I refused to rise to the bait and blow up the class into a current events opinion-fest, and instead decided to upstage Smith by occasionally weighing in, usually at the end of each session so I had the last word, with some points about FDR where I thought Smith was superficial or unperceptive (such as FDR’s seminal Commonwealth Club address of 1932, which Smith writes off as merely an uninteresting “campaign speech” with little theoretical or ideological significance). I’m sure the nature and intention of my encroachments on his turf were not lost on him, but I also think I communicated that “If you really want a throw down on first principles of politics, bring it on dude.”
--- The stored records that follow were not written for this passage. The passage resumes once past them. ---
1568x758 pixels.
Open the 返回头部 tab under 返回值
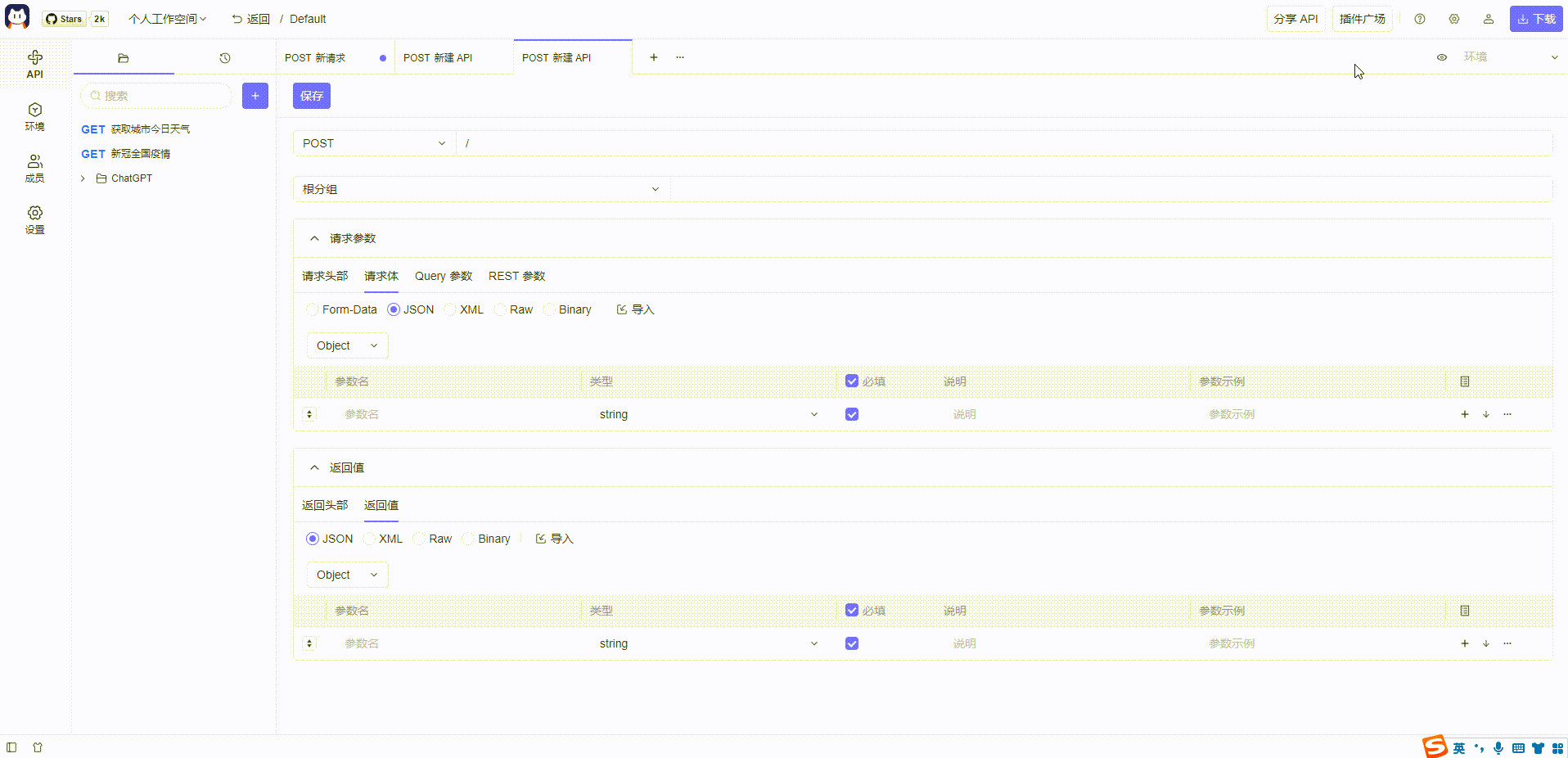tap(324, 505)
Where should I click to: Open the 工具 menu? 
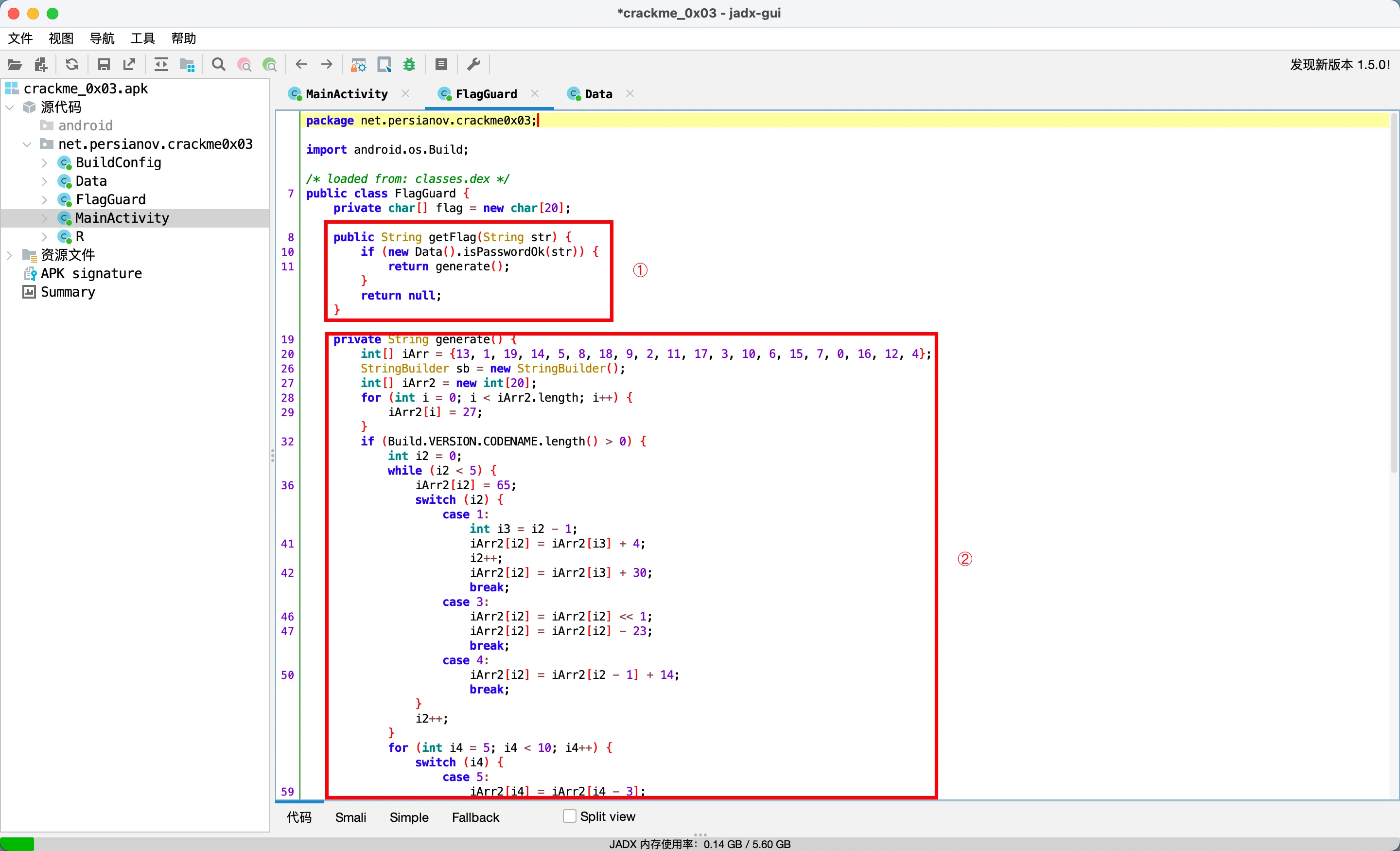[x=142, y=38]
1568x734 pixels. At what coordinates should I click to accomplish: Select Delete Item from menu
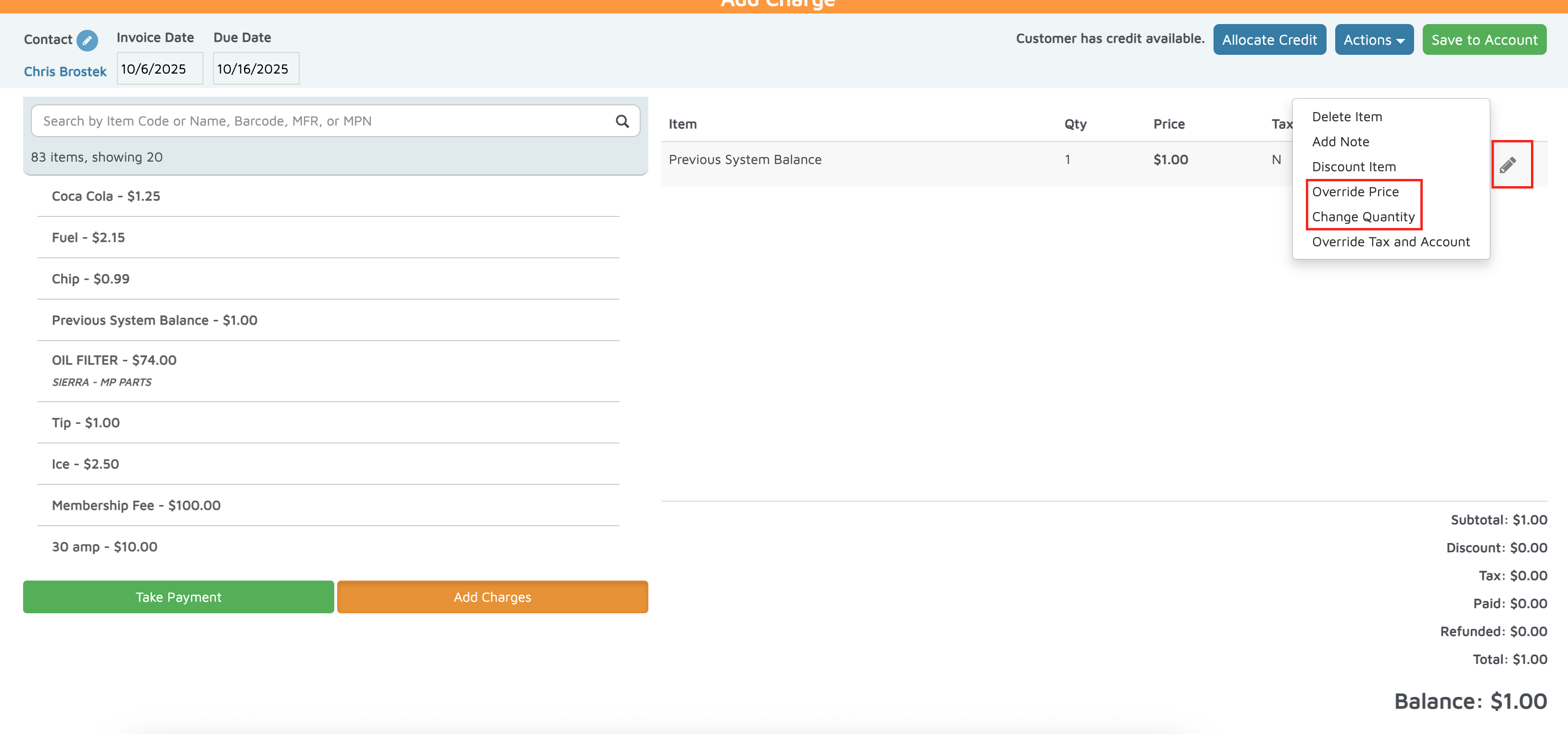pos(1346,117)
I came away from the encounter wondering: What is it about liberals that they can’t help themselves in the classroom? Are they that insecure about their biases and opinions? Apparently so. The Ashbrook Center sensibly never invited him back. In any case, read the Inboden review and skip the Smith book.

UPDATE: Reminder—there is a corrective available, from Steve Knott: Rush to Judgment: George W. Bush, the War on Terror, and His Critics.